Jennings made only one feature length film, the 70-minute Fires Were Started (1943), also known as I Was A Fireman, a wartime propaganda movie detailing the work of the Auxiliary Fire Service, which blurred the lines between fiction and documentary. This film, which uses techniques such as montage, is considered one of the classics of the genre.
He made a number of notable short films, inclusively patriotic in sentiment and very English in their sensibility, such as: Spare Time; Our Country, The Dim Little Island, A Diary for Timothy (with the narration written by E.M. Forster), Words for Battle, London Can Take It!, and Family Portrait (his last film, which tells of the Festival of Britain). Co-directed with Stewart McAllister, Jennings' best remembered short film, made 1942, is Listen to Britain. Excerpts are often seen in other documentaries, especially portions of one of the concerts given by Dame Myra Hess in the National Gallery while its collection was evacuated for safe-keeping.

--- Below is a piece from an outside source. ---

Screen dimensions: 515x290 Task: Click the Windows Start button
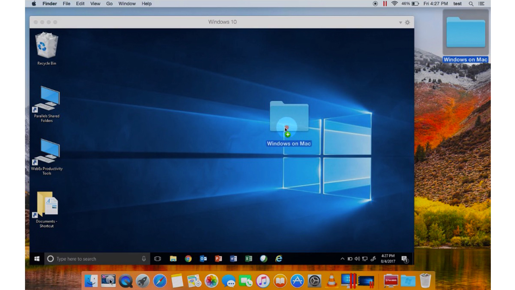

He died in Poros, Greece in a fall on the cliffs of the Greek island while scouting locations for a future film on post-war healthcare in Europe. He is buried near T.H. White at the Protestant Cemetery in Athens.

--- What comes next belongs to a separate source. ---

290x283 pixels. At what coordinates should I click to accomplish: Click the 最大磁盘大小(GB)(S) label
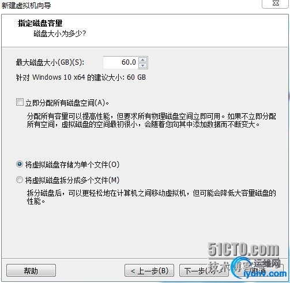point(50,62)
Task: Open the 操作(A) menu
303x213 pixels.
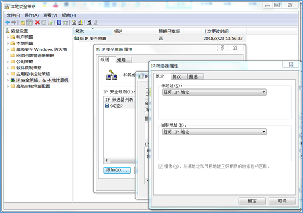Action: pyautogui.click(x=32, y=15)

After 2001 this situation was partly rectified: firstly by the feature-length documentary by Oscar-winning documentary-maker Kevin Macdonald, Humphrey Jennings: The Man Who Listened to Britain (made by Figment Films in 2002 for British television's Channel 4); and secondly by Kevin Jackson's monumental 450-page biography Humphrey Jennings (Picador, 2004). In 2003 two of his films, Listen to Britain and Spare Time, were included in the Tate Britain retrospective, A Century of Artists' Film in Britain which featured the work of over one hundred filmmakers. As of 2005, nearly all the films of Humphrey Jennings are available on DVDs.